_Written problem_
Please retype the rows exactly, from the line containing "Given: Toggle visibility" through the line containing "will [545, 431].", including both of those lines.

_Data rows_
═══
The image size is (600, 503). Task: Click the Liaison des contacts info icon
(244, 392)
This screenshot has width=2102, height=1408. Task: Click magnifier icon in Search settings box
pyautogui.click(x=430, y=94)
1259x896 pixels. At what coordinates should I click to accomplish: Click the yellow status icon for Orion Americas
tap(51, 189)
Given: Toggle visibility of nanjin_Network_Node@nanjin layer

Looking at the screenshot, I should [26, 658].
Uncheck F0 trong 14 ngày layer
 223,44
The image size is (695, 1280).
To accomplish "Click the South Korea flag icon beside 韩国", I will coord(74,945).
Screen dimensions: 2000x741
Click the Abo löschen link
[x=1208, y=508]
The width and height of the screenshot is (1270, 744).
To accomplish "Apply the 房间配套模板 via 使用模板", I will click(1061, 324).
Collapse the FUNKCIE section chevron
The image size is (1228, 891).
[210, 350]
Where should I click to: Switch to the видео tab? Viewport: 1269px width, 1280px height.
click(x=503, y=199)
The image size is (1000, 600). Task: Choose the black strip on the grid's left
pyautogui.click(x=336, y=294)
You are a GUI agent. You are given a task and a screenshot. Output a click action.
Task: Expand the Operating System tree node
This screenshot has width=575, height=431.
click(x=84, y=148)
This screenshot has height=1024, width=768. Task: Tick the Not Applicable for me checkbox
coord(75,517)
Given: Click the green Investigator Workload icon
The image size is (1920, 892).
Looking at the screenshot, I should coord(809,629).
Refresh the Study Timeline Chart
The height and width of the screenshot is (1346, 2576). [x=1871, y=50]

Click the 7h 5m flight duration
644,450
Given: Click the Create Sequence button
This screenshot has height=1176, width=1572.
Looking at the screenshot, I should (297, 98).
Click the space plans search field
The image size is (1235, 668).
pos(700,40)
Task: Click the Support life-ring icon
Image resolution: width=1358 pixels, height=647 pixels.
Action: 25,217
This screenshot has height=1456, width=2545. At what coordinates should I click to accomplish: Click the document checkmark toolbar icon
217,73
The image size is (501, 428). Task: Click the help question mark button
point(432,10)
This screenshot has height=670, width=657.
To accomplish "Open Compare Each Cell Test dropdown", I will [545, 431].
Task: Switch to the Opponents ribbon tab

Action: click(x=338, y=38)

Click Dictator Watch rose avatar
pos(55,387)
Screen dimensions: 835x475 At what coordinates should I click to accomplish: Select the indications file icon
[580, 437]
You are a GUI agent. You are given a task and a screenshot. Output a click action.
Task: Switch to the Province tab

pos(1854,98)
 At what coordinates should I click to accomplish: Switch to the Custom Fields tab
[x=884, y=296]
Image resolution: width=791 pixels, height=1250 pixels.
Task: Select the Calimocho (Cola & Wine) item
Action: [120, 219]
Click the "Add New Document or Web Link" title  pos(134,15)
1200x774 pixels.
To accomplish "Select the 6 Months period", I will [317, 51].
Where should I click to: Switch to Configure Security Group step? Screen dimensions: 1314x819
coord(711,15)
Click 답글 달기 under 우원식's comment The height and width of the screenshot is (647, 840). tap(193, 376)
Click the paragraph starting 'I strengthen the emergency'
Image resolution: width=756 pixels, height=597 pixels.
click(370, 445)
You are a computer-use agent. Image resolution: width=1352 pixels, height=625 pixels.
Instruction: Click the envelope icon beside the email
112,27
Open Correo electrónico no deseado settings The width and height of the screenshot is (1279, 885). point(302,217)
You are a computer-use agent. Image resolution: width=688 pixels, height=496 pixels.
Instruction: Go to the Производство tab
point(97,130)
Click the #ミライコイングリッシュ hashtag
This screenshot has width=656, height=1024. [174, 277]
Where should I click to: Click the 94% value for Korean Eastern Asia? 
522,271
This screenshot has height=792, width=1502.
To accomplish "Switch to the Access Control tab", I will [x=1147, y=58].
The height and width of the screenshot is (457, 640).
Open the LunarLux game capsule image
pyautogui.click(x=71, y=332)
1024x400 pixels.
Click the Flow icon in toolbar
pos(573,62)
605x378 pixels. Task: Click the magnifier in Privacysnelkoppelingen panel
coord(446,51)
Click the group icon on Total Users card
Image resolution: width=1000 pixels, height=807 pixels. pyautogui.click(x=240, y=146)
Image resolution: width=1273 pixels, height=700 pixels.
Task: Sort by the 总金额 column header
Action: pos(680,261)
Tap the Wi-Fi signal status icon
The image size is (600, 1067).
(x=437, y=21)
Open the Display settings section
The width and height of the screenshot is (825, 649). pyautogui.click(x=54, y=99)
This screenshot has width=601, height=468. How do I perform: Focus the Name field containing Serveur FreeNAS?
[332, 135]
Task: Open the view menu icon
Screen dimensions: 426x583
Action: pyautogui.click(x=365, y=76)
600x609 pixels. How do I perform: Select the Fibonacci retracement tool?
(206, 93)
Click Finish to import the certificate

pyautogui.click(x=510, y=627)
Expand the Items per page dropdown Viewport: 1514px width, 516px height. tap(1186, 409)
═══
_Expected answer_
Given: Toggle visibility of nanjin_Network_Node@nanjin layer

Looking at the screenshot, I should [26, 658].
Uncheck F0 trong 14 ngày layer
 223,44
The image size is (695, 1280).
To accomplish "Click the South Korea flag icon beside 韩国", I will coord(74,945).
Screen dimensions: 2000x741
Click the Abo löschen link
[x=1208, y=508]
The width and height of the screenshot is (1270, 744).
To accomplish "Apply the 房间配套模板 via 使用模板", I will click(1061, 324).
Collapse the FUNKCIE section chevron
The image size is (1228, 891).
[210, 350]
Where should I click to: Switch to the видео tab? Viewport: 1269px width, 1280px height.
click(x=503, y=199)
The image size is (1000, 600). Task: Choose the black strip on the grid's left
pyautogui.click(x=336, y=294)
You are a GUI agent. You are given a task and a screenshot. Output a click action.
Task: Expand the Operating System tree node
This screenshot has width=575, height=431.
click(x=84, y=148)
This screenshot has height=1024, width=768. Task: Tick the Not Applicable for me checkbox
coord(75,517)
Given: Click the green Investigator Workload icon
The image size is (1920, 892).
Looking at the screenshot, I should coord(809,629).
Refresh the Study Timeline Chart
The height and width of the screenshot is (1346, 2576). [x=1871, y=50]

Click the 7h 5m flight duration
644,450
Given: Click the Create Sequence button
This screenshot has height=1176, width=1572.
Looking at the screenshot, I should (297, 98).
Click the space plans search field
The image size is (1235, 668).
pos(700,40)
Task: Click the Support life-ring icon
Image resolution: width=1358 pixels, height=647 pixels.
Action: 25,217
This screenshot has height=1456, width=2545. At what coordinates should I click to accomplish: Click the document checkmark toolbar icon
217,73
The image size is (501, 428). Task: Click the help question mark button
point(432,10)
This screenshot has height=670, width=657.
To accomplish "Open Compare Each Cell Test dropdown", I will [545, 431].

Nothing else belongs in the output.